Check out out all the on-desire sessions from the Smart Safety Summit in this article.
The most sophisticated generative AI models in the globe, like Steady Diffusion, frequently operate only in the cloud.
But what if that very same design could operate on a smartphone in your pocket? That’s the challenge that Qualcomm engineers have tackled. In investigation released nowadays, Qualcomm has revealed that applying a combination of software methods and hardware optimization, it was equipped to shrink Secure Diffusion these kinds of that it could run inference models on widespread Android smartphone products.
Secure Diffusion is produced by startup Balance AI and is one particular of the most well known generative AI designs for image generation in use today, generally competing versus OpenAI’s DALL-E.
To be distinct, the technologies essential to educate generative AI styles is large and is not likely to operate on a smartphone. Rather, what Qualcomm has worked on is the inference facet, that is the “generative” piece, which permits a new picture to be designed from the pretrained product. To date, consumers have been ready to produce Steady Diffusion–based illustrations or photos on their phones in an oblique approach, wherever a cellular application or browser accesses a cloud services that generates the impression. What Qualcomm is now demonstrating is the means to produce Stable Diffusion generative AI images instantly on an Android smartphone, without the need of the want to contact out to the cloud to do the heavy lifting.
Intelligent Security Summit On-Demand
Find out the significant role of AI & ML in cybersecurity and industry distinct situation scientific tests.
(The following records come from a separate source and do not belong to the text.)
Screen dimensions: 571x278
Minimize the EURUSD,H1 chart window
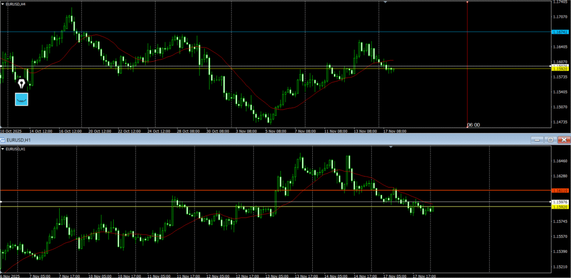tap(537, 139)
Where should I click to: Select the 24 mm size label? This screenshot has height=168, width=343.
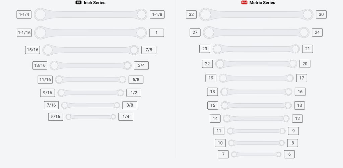point(317,33)
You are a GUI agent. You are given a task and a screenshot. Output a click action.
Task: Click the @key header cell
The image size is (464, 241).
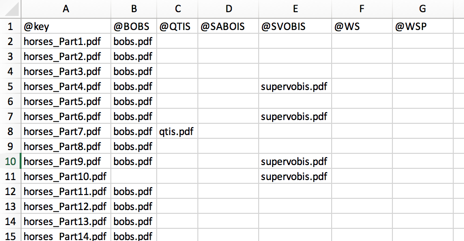(x=65, y=26)
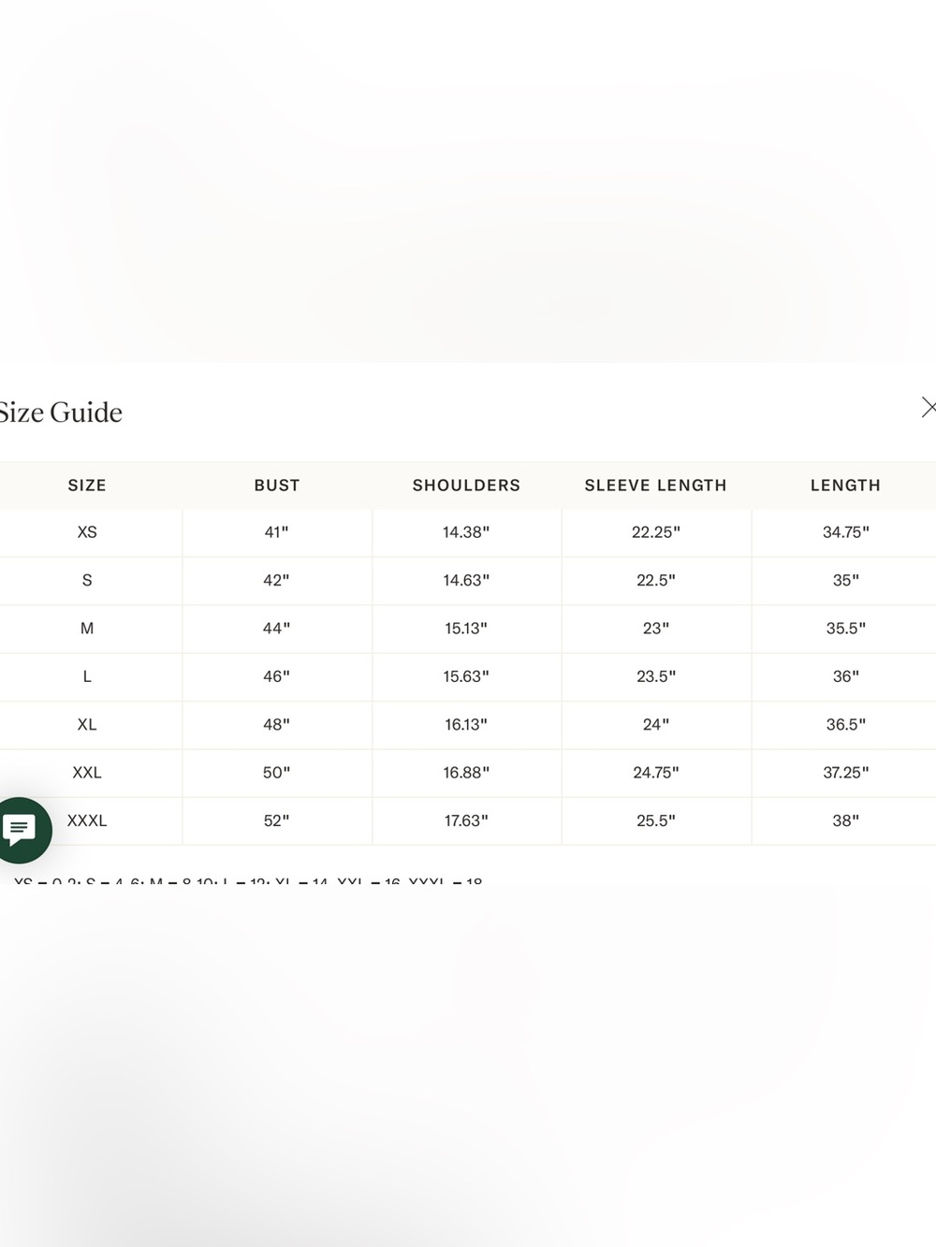Click the 16.13" shoulders cell
Image resolution: width=936 pixels, height=1247 pixels.
tap(466, 725)
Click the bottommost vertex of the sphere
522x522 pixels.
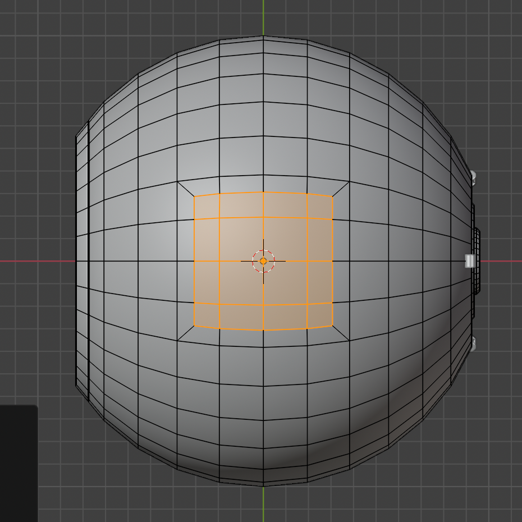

Check out on-desire sessions right now.
>>Follow VentureBeat’s ongoing generative AI protection<<
“For privacy and security, when entering queries through a cloud API for Stable Diffusion, all your information or ideas are sent to the cloud server of some company,” Jilei Hou, VP, engineering at Qualcomm Technologies, told VentureBeat. “With on-device AI, that issue goes away since all your ideas stay solely on the device.”
Hou noted that for enterprise use of generative AI, this could be an even bigger issue where company confidential information needs to be protected.
Hardware alone isn’t enough to run generative AI
The demo that Qualcomm built to prove out its capabilities is running on a Qualcomm Reference Design device with the latest Snapdragon 8 Gen 2 Mobile Platform, which is in many commercial devices today.
Hou said the inferencing part is done on the Hexagon Processor, which is a complete custom design for AI acceleration by Qualcomm engineers and is part of the Snapdragon 8 Gen 2 silicon.
While Qualcomm’s silicon is powerful for a mobile device, Stable Diffusion presents a series of challenges to running directly on a smartphone. For one, Hou noted that the size of the model is over 1.1 billion parameters and the associated computing is more than 10 times the size of the typical workloads that are run on a smartphone.
“This is the biggest model that we have run on a smartphone,” Hou said. “All the full-stack optimizations that we made were very important to make the model fit and run efficiently.”
How Qualcomm shrank Stable Diffusion to run on Android
The optimizations that were required involved heavy use of the Qualcomm AI Stack, which is a portfolio of AI tools designed to help optimize models and workloads.
Hou explained that for Stable Diffusion, his team started with the FP32 version 1-5 open-source model from Hugging Face and made optimizations through quantization, compilation and hardware acceleration to run it on a phone powered by the Snapdragon 8 Gen 2 Mobile Platform.
To shrink the model, his team used the AI Model Efficiency Toolkit’s (AIMET) post-training quantization capabilities.
“Quantization not only increases performance, but also saves power by allowing the model to efficiently run on our dedicated AI hardware and to consume less memory bandwidth,” Hou said.
For compilation, the Qualcomm AI Engine direct framework was used to map the neural network into a program that runs efficiently on the smartphone hardware. Hou noted that the overall optimizations made in the Qualcomm AI Engine have significantly reduced runtime latency and power consumption. He added that all the work done to get Stable Diffusion running well on the smartphone will benefit future iterations and users of the Qualcomm AI Stack.
Looking forward, Hou said Qualcomm will build on lessons learned to bring other large generative AI models (for example, GPT-like models) from the cloud to the device. He adds that the optimizations for Stable Diffusion to run efficiently on phones can also be used for other platforms like laptops, XR headsets, and virtually any other device powered by Qualcomm Technologies.
“Running all the AI processing in the cloud will be too costly, which is why efficient edge AI processing is so important,” Hou said. “Edge AI processing ensures user privacy while running Stable Diffusion and other generative AI models since the input text and generated image never need to leave the device — this is a big deal for the adoption of both consumer and enterprise applications.”
VentureBeat’s mission is to be a digital town square for technical decision-makers to gain knowledge about transformative enterprise technology and transact. Discover our Briefings.